EXERCISE » Copy out all of the material below with no changes at all.

GIVEN RECORDS »
== == ==

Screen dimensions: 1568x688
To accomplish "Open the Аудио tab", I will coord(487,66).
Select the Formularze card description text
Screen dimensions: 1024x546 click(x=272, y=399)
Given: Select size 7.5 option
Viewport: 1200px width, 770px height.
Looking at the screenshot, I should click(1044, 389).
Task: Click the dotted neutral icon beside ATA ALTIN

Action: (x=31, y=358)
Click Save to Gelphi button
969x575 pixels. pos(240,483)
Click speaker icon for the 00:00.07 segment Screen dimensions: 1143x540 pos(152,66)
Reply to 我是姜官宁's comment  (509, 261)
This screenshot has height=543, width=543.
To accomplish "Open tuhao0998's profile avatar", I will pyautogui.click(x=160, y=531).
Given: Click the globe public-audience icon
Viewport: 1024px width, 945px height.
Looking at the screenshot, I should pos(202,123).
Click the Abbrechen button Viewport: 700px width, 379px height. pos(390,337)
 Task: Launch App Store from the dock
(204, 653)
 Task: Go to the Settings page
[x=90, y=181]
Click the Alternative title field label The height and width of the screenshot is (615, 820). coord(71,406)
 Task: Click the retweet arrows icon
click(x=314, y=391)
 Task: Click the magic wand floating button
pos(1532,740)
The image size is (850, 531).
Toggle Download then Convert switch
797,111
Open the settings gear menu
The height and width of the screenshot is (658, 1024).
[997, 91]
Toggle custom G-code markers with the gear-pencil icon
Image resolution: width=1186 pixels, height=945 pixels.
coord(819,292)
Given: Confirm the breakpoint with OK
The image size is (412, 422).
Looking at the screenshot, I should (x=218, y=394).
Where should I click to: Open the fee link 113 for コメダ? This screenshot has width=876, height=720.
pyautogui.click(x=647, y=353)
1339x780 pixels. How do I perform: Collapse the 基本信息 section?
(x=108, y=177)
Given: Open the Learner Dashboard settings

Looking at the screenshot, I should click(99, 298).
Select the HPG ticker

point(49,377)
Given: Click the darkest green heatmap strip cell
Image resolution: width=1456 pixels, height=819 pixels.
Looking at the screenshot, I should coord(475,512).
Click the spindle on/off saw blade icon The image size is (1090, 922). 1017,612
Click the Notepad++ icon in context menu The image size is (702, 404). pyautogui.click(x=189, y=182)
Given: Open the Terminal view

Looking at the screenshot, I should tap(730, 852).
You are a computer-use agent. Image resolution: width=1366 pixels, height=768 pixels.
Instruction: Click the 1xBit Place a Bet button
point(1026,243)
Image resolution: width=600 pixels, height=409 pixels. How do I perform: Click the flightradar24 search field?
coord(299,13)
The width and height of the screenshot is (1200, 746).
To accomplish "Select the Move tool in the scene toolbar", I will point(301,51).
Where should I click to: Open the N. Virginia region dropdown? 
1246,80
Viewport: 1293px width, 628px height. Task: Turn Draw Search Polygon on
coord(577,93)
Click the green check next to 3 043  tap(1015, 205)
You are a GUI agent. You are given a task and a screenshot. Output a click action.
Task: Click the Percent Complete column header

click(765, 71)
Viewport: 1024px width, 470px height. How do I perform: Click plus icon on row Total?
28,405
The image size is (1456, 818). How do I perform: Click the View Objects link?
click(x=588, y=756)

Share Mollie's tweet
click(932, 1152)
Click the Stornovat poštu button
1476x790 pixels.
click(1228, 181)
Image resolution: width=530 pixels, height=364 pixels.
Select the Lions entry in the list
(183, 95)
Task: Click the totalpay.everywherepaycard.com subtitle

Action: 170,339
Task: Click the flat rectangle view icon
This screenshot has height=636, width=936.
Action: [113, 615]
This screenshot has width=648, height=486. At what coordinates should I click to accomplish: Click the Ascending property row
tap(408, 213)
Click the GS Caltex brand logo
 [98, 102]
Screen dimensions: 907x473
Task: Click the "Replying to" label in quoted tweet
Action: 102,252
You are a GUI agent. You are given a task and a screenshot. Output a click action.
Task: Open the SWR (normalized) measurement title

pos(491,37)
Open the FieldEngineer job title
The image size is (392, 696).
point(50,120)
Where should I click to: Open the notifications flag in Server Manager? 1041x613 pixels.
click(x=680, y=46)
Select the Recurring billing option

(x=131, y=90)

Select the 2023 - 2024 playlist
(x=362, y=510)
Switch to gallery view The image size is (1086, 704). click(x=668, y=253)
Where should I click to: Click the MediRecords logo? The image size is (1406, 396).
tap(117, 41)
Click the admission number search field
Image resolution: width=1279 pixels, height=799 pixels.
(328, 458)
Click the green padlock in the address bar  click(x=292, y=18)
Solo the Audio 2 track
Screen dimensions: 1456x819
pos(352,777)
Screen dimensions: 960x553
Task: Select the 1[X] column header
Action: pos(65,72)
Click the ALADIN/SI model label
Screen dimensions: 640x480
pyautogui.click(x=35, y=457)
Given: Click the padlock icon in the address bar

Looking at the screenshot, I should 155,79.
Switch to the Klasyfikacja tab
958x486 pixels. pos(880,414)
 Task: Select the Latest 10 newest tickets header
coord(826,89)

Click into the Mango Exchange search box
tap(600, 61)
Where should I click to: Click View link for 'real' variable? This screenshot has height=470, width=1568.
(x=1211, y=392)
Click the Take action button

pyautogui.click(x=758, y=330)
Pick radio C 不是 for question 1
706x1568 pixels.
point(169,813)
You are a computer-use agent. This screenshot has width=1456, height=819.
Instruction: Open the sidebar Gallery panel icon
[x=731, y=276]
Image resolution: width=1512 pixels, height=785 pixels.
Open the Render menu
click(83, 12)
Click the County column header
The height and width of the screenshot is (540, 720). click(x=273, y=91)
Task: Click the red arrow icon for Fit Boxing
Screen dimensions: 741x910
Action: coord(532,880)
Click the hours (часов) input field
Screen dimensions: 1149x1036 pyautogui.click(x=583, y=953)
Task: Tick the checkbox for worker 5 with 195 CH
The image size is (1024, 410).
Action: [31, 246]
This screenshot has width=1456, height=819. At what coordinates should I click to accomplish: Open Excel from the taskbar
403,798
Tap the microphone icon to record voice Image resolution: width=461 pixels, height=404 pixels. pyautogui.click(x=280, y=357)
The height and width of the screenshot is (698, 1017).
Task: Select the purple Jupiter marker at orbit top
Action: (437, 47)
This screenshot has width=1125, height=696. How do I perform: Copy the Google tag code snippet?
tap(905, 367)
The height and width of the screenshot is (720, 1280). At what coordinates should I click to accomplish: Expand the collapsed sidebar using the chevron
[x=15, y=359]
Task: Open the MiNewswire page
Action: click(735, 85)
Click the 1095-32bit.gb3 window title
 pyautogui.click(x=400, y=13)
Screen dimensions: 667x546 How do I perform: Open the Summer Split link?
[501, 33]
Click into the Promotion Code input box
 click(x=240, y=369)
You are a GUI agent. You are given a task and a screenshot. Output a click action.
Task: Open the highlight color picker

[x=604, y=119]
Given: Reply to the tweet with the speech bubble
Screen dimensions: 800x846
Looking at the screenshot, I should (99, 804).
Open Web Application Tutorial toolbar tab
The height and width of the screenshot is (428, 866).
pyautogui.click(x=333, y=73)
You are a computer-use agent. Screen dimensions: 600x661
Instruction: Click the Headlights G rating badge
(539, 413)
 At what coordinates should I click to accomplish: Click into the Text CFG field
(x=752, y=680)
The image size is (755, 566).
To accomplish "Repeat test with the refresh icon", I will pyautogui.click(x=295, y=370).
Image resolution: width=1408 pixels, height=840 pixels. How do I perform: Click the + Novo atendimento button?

== == ==

EXERCISE RESPONSE »
Screen dimensions: 1568x688
To accomplish "Open the Аудио tab", I will coord(487,66).
Select the Formularze card description text
Screen dimensions: 1024x546 click(x=272, y=399)
Given: Select size 7.5 option
Viewport: 1200px width, 770px height.
Looking at the screenshot, I should click(1044, 389).
Task: Click the dotted neutral icon beside ATA ALTIN

Action: (x=31, y=358)
Click Save to Gelphi button
969x575 pixels. pos(240,483)
Click speaker icon for the 00:00.07 segment Screen dimensions: 1143x540 pos(152,66)
Reply to 我是姜官宁's comment  (509, 261)
This screenshot has height=543, width=543.
To accomplish "Open tuhao0998's profile avatar", I will pyautogui.click(x=160, y=531).
Given: Click the globe public-audience icon
Viewport: 1024px width, 945px height.
Looking at the screenshot, I should pos(202,123).
Click the Abbrechen button Viewport: 700px width, 379px height. pos(390,337)
 Task: Launch App Store from the dock
(204, 653)
 Task: Go to the Settings page
[x=90, y=181]
Click the Alternative title field label The height and width of the screenshot is (615, 820). coord(71,406)
 Task: Click the retweet arrows icon
click(x=314, y=391)
 Task: Click the magic wand floating button
pos(1532,740)
The image size is (850, 531).
Toggle Download then Convert switch
797,111
Open the settings gear menu
The height and width of the screenshot is (658, 1024).
[997, 91]
Toggle custom G-code markers with the gear-pencil icon
Image resolution: width=1186 pixels, height=945 pixels.
coord(819,292)
Given: Confirm the breakpoint with OK
The image size is (412, 422).
Looking at the screenshot, I should (x=218, y=394).
Where should I click to: Open the fee link 113 for コメダ? This screenshot has width=876, height=720.
pyautogui.click(x=647, y=353)
1339x780 pixels. How do I perform: Collapse the 基本信息 section?
(x=108, y=177)
Given: Open the Learner Dashboard settings

Looking at the screenshot, I should click(99, 298).
Select the HPG ticker

point(49,377)
Given: Click the darkest green heatmap strip cell
Image resolution: width=1456 pixels, height=819 pixels.
Looking at the screenshot, I should coord(475,512).
Click the spindle on/off saw blade icon The image size is (1090, 922). 1017,612
Click the Notepad++ icon in context menu The image size is (702, 404). pyautogui.click(x=189, y=182)
Given: Open the Terminal view

Looking at the screenshot, I should tap(730, 852).
You are a computer-use agent. Image resolution: width=1366 pixels, height=768 pixels.
Instruction: Click the 1xBit Place a Bet button
point(1026,243)
Image resolution: width=600 pixels, height=409 pixels. How do I perform: Click the flightradar24 search field?
coord(299,13)
The width and height of the screenshot is (1200, 746).
To accomplish "Select the Move tool in the scene toolbar", I will point(301,51).
Where should I click to: Open the N. Virginia region dropdown? 
1246,80
Viewport: 1293px width, 628px height. Task: Turn Draw Search Polygon on
coord(577,93)
Click the green check next to 3 043  tap(1015, 205)
You are a GUI agent. You are given a task and a screenshot. Output a click action.
Task: Click the Percent Complete column header

click(765, 71)
Viewport: 1024px width, 470px height. How do I perform: Click plus icon on row Total?
28,405
The image size is (1456, 818). How do I perform: Click the View Objects link?
click(x=588, y=756)

Share Mollie's tweet
click(932, 1152)
Click the Stornovat poštu button
1476x790 pixels.
click(1228, 181)
Image resolution: width=530 pixels, height=364 pixels.
Select the Lions entry in the list
(183, 95)
Task: Click the totalpay.everywherepaycard.com subtitle

Action: 170,339
Task: Click the flat rectangle view icon
This screenshot has height=636, width=936.
Action: [113, 615]
This screenshot has width=648, height=486. At what coordinates should I click to accomplish: Click the Ascending property row
tap(408, 213)
Click the GS Caltex brand logo
 [98, 102]
Screen dimensions: 907x473
Task: Click the "Replying to" label in quoted tweet
Action: 102,252
You are a GUI agent. You are given a task and a screenshot. Output a click action.
Task: Open the SWR (normalized) measurement title

pos(491,37)
Open the FieldEngineer job title
The image size is (392, 696).
point(50,120)
Where should I click to: Open the notifications flag in Server Manager? 1041x613 pixels.
click(x=680, y=46)
Select the Recurring billing option

(x=131, y=90)

Select the 2023 - 2024 playlist
(x=362, y=510)
Switch to gallery view The image size is (1086, 704). click(x=668, y=253)
Where should I click to: Click the MediRecords logo? The image size is (1406, 396).
tap(117, 41)
Click the admission number search field
Image resolution: width=1279 pixels, height=799 pixels.
(328, 458)
Click the green padlock in the address bar  click(x=292, y=18)
Solo the Audio 2 track
Screen dimensions: 1456x819
pos(352,777)
Screen dimensions: 960x553
Task: Select the 1[X] column header
Action: pos(65,72)
Click the ALADIN/SI model label
Screen dimensions: 640x480
pyautogui.click(x=35, y=457)
Given: Click the padlock icon in the address bar

Looking at the screenshot, I should 155,79.
Switch to the Klasyfikacja tab
958x486 pixels. pos(880,414)
 Task: Select the Latest 10 newest tickets header
coord(826,89)

Click into the Mango Exchange search box
tap(600, 61)
Where should I click to: Click View link for 'real' variable? This screenshot has height=470, width=1568.
(x=1211, y=392)
Click the Take action button

pyautogui.click(x=758, y=330)
Pick radio C 不是 for question 1
706x1568 pixels.
point(169,813)
You are a computer-use agent. This screenshot has width=1456, height=819.
Instruction: Open the sidebar Gallery panel icon
[x=731, y=276]
Image resolution: width=1512 pixels, height=785 pixels.
Open the Render menu
click(83, 12)
Click the County column header
The height and width of the screenshot is (540, 720). click(x=273, y=91)
Task: Click the red arrow icon for Fit Boxing
Screen dimensions: 741x910
Action: coord(532,880)
Click the hours (часов) input field
Screen dimensions: 1149x1036 pyautogui.click(x=583, y=953)
Task: Tick the checkbox for worker 5 with 195 CH
The image size is (1024, 410).
Action: [31, 246]
This screenshot has width=1456, height=819. At what coordinates should I click to accomplish: Open Excel from the taskbar
403,798
Tap the microphone icon to record voice Image resolution: width=461 pixels, height=404 pixels. pyautogui.click(x=280, y=357)
The height and width of the screenshot is (698, 1017).
Task: Select the purple Jupiter marker at orbit top
Action: (437, 47)
This screenshot has width=1125, height=696. How do I perform: Copy the Google tag code snippet?
tap(905, 367)
The height and width of the screenshot is (720, 1280). At what coordinates should I click to accomplish: Expand the collapsed sidebar using the chevron
[x=15, y=359]
Task: Open the MiNewswire page
Action: click(735, 85)
Click the 1095-32bit.gb3 window title
 pyautogui.click(x=400, y=13)
Screen dimensions: 667x546 How do I perform: Open the Summer Split link?
[501, 33]
Click into the Promotion Code input box
 click(x=240, y=369)
You are a GUI agent. You are given a task and a screenshot. Output a click action.
Task: Open the highlight color picker

[x=604, y=119]
Given: Reply to the tweet with the speech bubble
Screen dimensions: 800x846
Looking at the screenshot, I should (99, 804).
Open Web Application Tutorial toolbar tab
The height and width of the screenshot is (428, 866).
pyautogui.click(x=333, y=73)
You are a computer-use agent. Screen dimensions: 600x661
Instruction: Click the Headlights G rating badge
(539, 413)
 At what coordinates should I click to accomplish: Click into the Text CFG field
(x=752, y=680)
The image size is (755, 566).
To accomplish "Repeat test with the refresh icon", I will pyautogui.click(x=295, y=370).
Image resolution: width=1408 pixels, height=840 pixels. How do I perform: Click the + Novo atendimento button?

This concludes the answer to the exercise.